══ WORKING DATA ══

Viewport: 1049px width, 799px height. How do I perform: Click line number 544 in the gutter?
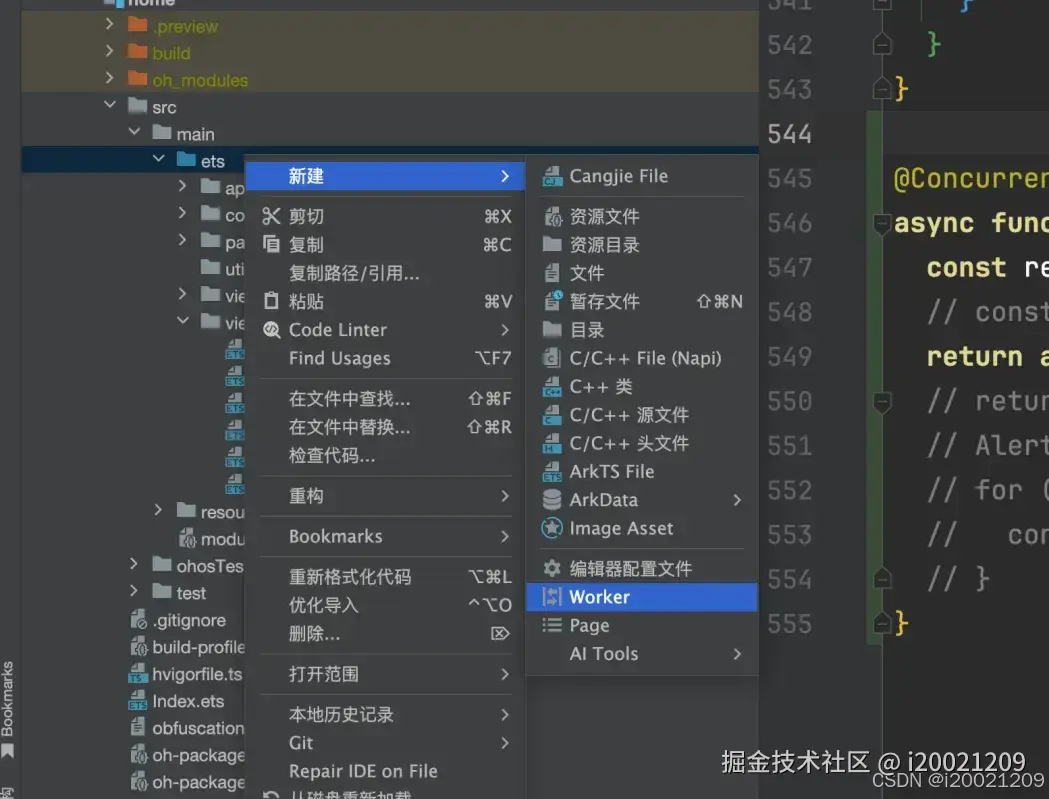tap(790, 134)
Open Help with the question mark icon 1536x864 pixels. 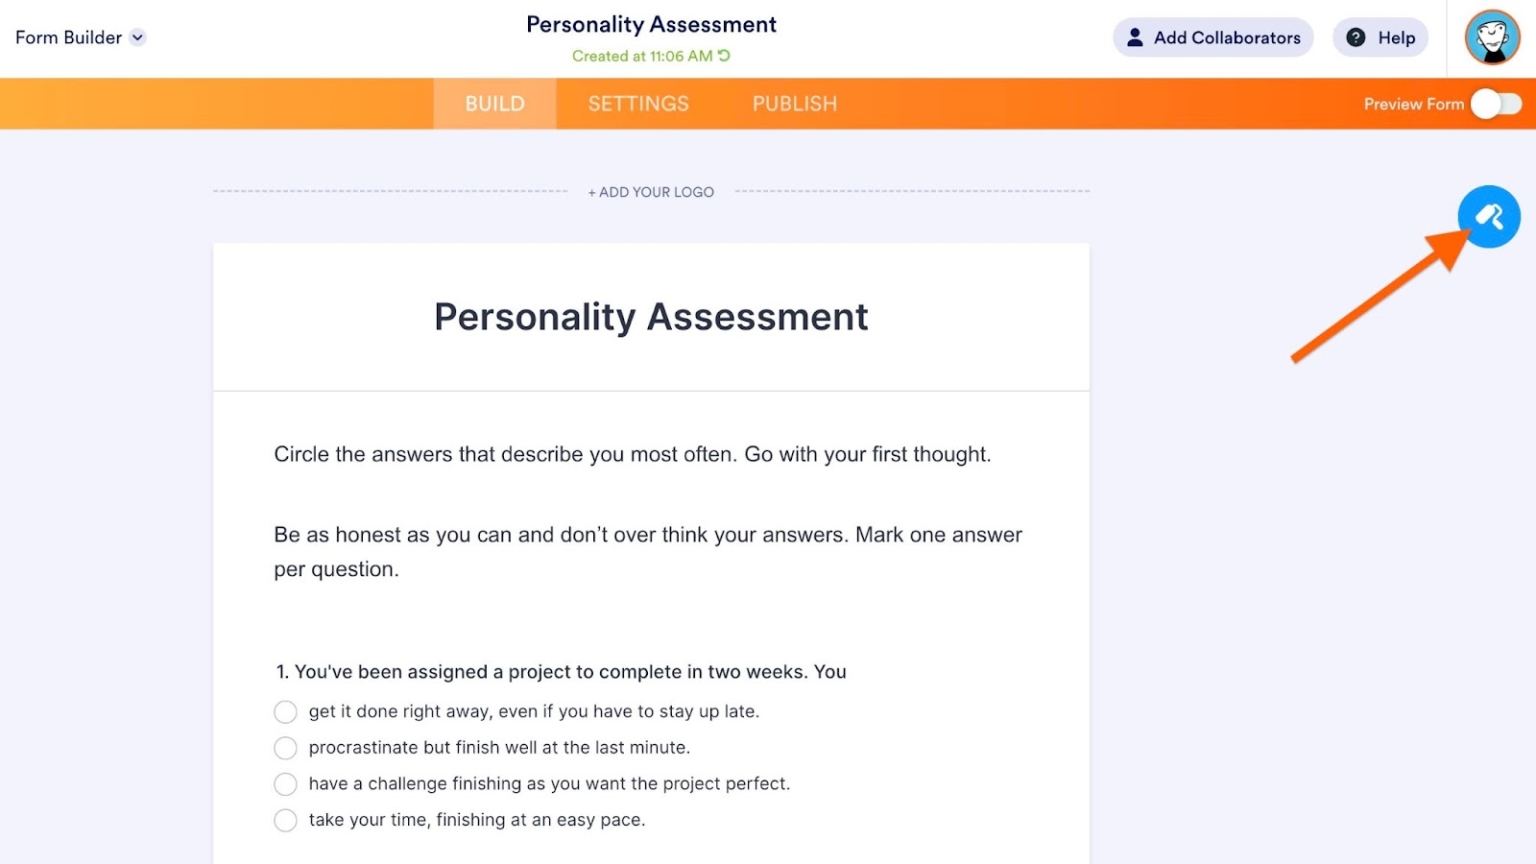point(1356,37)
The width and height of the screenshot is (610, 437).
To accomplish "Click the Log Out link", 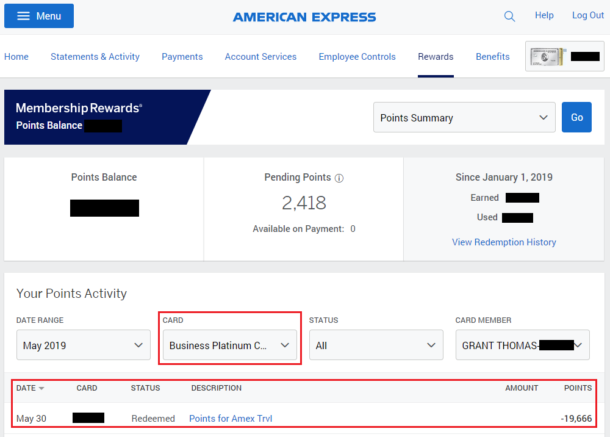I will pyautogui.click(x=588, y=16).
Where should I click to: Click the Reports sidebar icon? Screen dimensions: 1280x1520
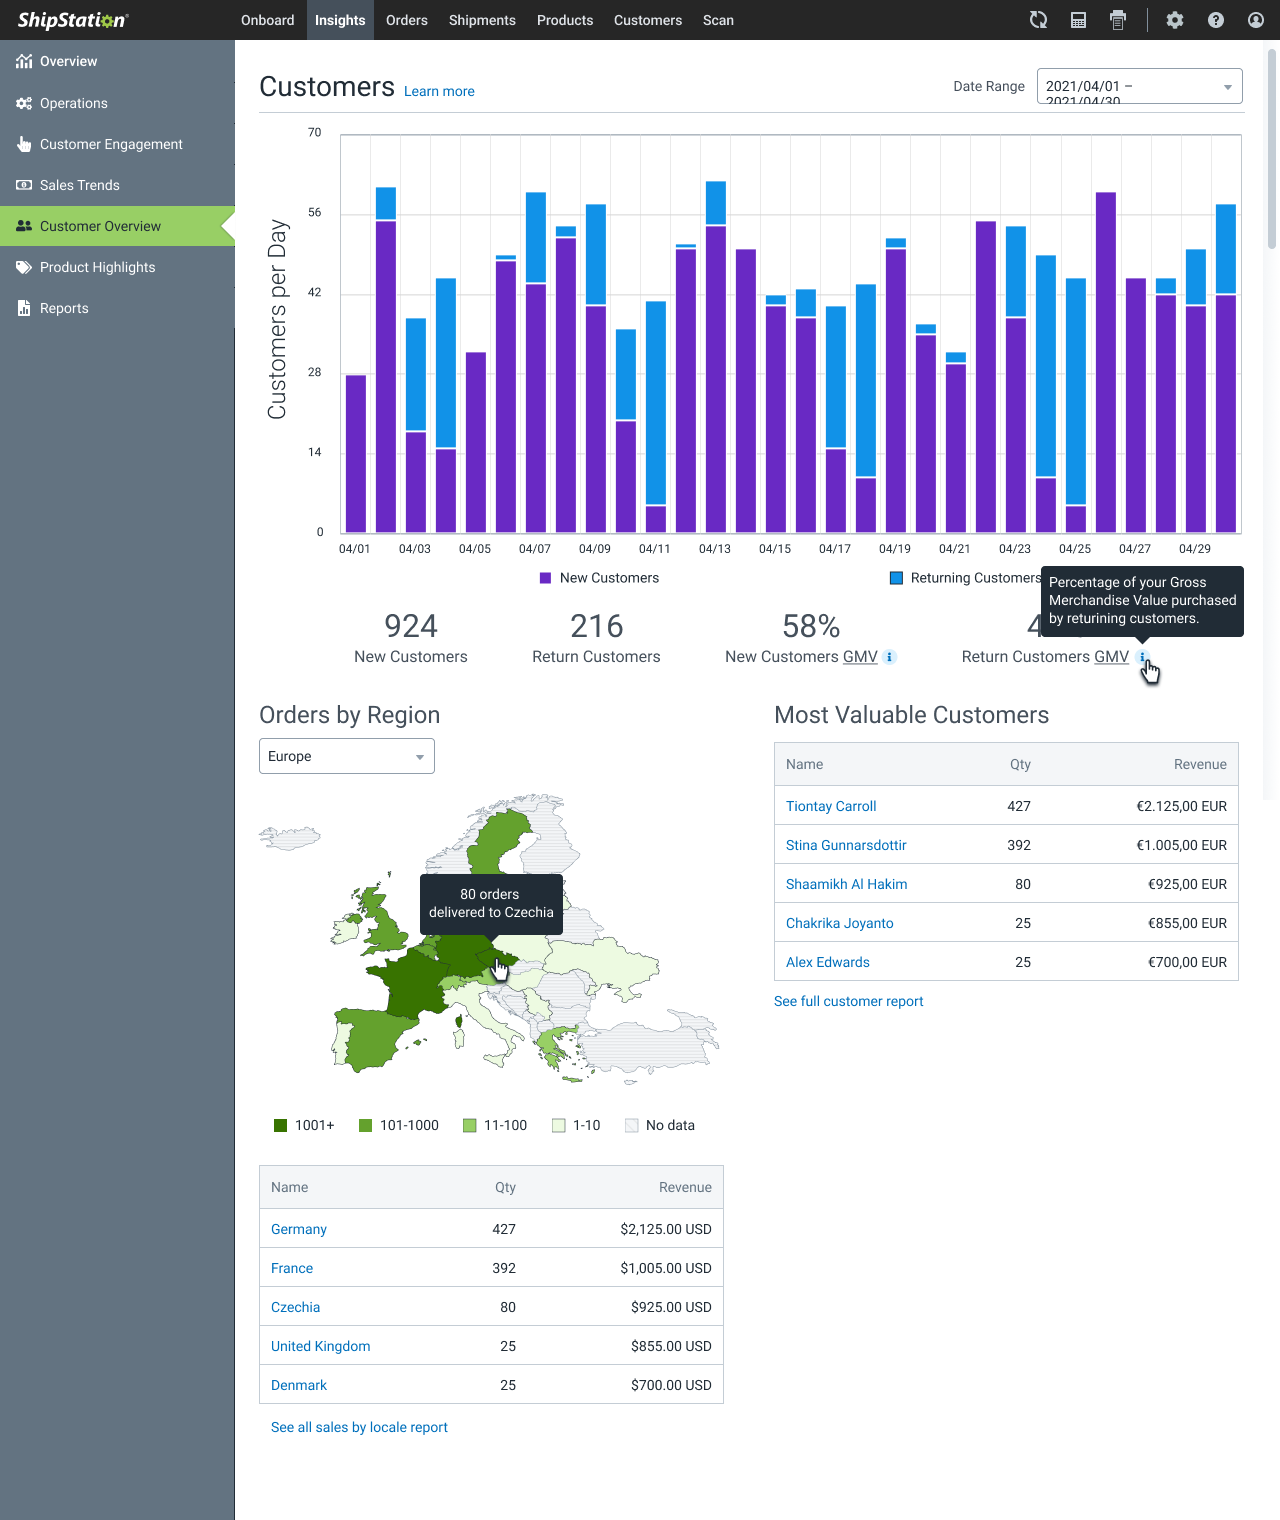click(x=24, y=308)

═══

Give back exactly the lines running from the one that contains "Where should I" to the end of the records, including both of those lines and excluding every picture.

= SOLUTION FOR THIS PROBLEM =
Where should I click to: Click the Reports sidebar icon? Screen dimensions: 1280x1520
click(x=24, y=308)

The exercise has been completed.